___ Supplied information
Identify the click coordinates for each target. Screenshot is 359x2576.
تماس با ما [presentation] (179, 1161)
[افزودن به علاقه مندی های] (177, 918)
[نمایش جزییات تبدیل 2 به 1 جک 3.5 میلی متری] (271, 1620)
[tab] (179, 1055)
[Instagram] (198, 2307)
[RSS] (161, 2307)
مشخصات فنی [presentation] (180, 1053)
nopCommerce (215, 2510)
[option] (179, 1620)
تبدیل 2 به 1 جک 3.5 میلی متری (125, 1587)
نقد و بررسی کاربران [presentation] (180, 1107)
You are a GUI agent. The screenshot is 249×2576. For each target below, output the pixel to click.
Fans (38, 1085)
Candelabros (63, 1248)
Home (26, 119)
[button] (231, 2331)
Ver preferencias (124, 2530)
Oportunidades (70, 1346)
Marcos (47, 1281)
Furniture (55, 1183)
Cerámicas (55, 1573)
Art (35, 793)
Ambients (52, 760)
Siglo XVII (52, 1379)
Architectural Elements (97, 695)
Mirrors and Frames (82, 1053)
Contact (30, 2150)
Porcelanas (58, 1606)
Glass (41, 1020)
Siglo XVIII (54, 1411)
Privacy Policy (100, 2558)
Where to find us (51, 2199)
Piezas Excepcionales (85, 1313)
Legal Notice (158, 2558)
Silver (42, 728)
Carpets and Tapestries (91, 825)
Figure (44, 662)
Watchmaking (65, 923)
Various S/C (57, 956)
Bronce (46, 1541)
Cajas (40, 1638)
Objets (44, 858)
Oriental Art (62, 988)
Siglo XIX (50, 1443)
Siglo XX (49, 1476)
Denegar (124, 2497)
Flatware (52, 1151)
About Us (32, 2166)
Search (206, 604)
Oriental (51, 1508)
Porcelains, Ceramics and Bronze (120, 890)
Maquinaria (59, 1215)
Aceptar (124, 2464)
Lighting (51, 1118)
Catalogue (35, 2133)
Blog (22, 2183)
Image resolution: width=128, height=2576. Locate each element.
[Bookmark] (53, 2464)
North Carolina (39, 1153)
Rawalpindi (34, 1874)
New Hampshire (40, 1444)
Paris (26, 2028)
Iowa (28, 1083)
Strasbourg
______
Goal of the exercise:
Among the entries, count the lines that hold "each". Reply with the count only.

Solution to this exercise:
3